“Tiny House Blues”, the new album by Reinhard Gampe – Munich

So there she is in the tram, tugging at her blouse. On the phone with mom about the roast pork tomorrow at noon. “It can get late today,” she says. Because she’s on her way to him. “He hoit to you, like a storm-proof tree,” sings the Gampe. But is this the future or an illusion? She probably doesn’t know that herself: “And you dream of something like love, in the 19 tram.” Coming from Pasing, the 19 runs through the heart of the city – “In the direction of Laimnaus”, sings Reinhard Gampe. It’s the magic of his songs that you can grasp them, they have places, stories lie behind them, even if he only hints at them. “Tiny House Blues” is called Gampes on his own label released new album. He has been making music for a long time, in 2017 it was released by the Munich label Trikont “Huba Luba”, an album that, in its own way, reminded Trikont of the early days: with a solid proletarian consciousness, Gampe sang about work in many of the songs. A poet with dirty paws.

This time the title song begins with introverted dancing drums and a trumpet circling around itself. “Tiny House Blues” – a song about the centrifugal forces of life that push people apart. Where one then dares to set off again, on foot in the direction of Milan, and the other stays seated – at the window of the small apartment: “down in the Au”. No pear tree can be seen from this window.

Musical partner at Gampe’s side for years has been drummer Evert van der Wal, a professional who has played with many in his life and whom Gampe affectionately calls “the Dutchman”. This time Van der Wal took care of the sound design as musical director and made Gampe the singer. Division of labor that works and allows a nice variety to grow: from the gypsy brass rocker “Mala Figura” to the Heurigen farewell number “Wasserfall”.

With the hammer he knocks around in the engine compartment of the togetherness

Gampe drove to Vienna in a good-humored up-tempo rocker, and before Holzkirchen something jerked in the engine: “There’s something out of sync,” says the singer. This also applies to the relationship with the person sitting next to him. One immediately trusts him to tighten the screws of love with a ten key and to tenderly tap around with a hammer in the engine compartment of togetherness. Of course that’s the old man’s humor, but it gets to the core of the album. After a certain age, it’s natural to fall out of time. A poor sod and old white man is only who does not recognize that. Reinhard Gampe also made an album about it – about the passage of time, the rising memory and the boys of yesterday who suddenly talk like their own fathers.

“Old men, new times” is the name of the number that Gampe originally wanted to make the title song. To the shuffle beat, the electric guitar heaves through the verses: “Export shows greatness / Koana asks about the dead in the valley / Say, do you really want to know / Des san de Raucher von Reval”. You can hear them, their drinking with beer, their outdated jokes, their long-held opinions. At second glance, this is very finely drawn, right up to the full ashtray. Reval still knows Gampe from the time at the construction site, when people fetched snacks and cigarettes during the lunch break: Reval and Salem were the labor brands. Gampe doesn’t look through the window from the outside, he sits at the table: “You can gossip about this and that, but then I think you have to put yourself in the center, otherwise it becomes accusingly boring.”
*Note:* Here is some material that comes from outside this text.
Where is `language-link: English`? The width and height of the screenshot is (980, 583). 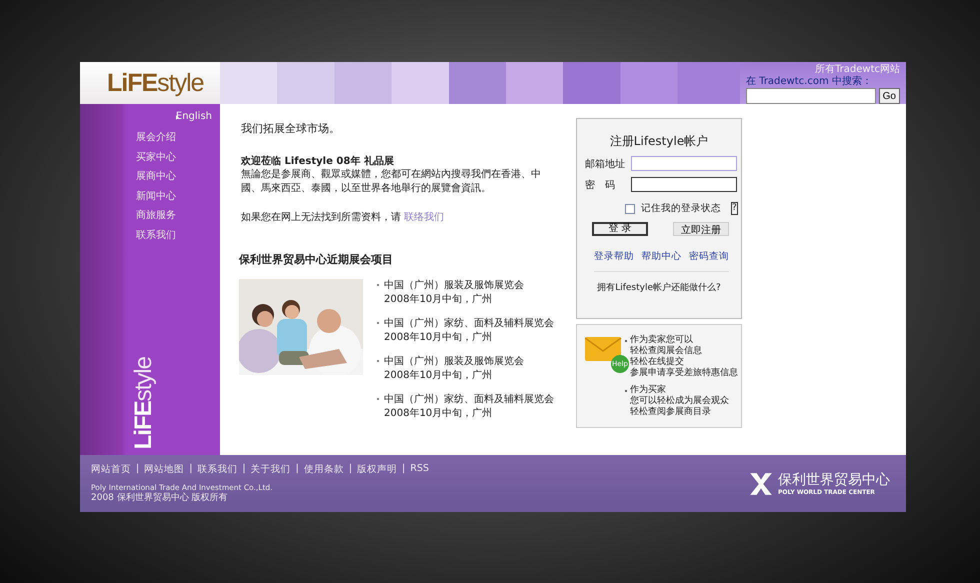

Such a song creates its own reality

In the finish of his dialect you can still clearly hear the Upper Palatinate. He comes from Regensburg, where he started studying German, theater studies. Found an excuse in Munich to stop. Became a graphic artist. And has always enjoyed driving trucks. Today he drives an outside broadcast vehicle to sporting events for a media company. The goal is to remain independent. Having a lot of time, in the evening in the hotel or on production. For thoughts and songs. He now lives in Wasserburg and enjoys the short distance to the big city. He calls his songs musical-social sculptures. It is no coincidence that Joseph Beuys’ concept of art appears there. The core of the Gampe sound is still palatable pub blues rock, in the most powerful moments as heavy as zztop, in the subtle ones tending towards Dylan and the wide world of Americana. But never self-referentially hermetic.

“Old men, new times”: Gampe’s musical partner has been drummer Evert van der Wal (above) for years.

(Photo: Reinhard Gampe)

Of course, some who have heard his album have complained that you often don’t immediately understand what he’s singing about, he says. That sounds a bit questioning. But such a song is not an explanatory piece about reality, but creates its own reality and helps to build life. The wistful waltz “Red Moon” is such a case. Inspired by his mother’s story about a friend and her love for a GI. You don’t have to know that to feel the brief happiness and farewell.

Gampe is already thinking about the next project, a text-sound album with “Tales from the precariat”, just like they found him through his mother, for example. He is 61 now. And also broods over his father. At that time, he often got together with him politically. Today he feels sorry for some things because he didn’t see the pain that the war brought to the generation before him. Sepia-toned photos have found their way into the booklet of his current album. He found the cover picture, circus dromedaries getting out of a train wagon, from an art dealer in Wasserburg, the rest comes from family albums. The people in the pictures are no longer alive. But something remains. A photo, a word, a sound.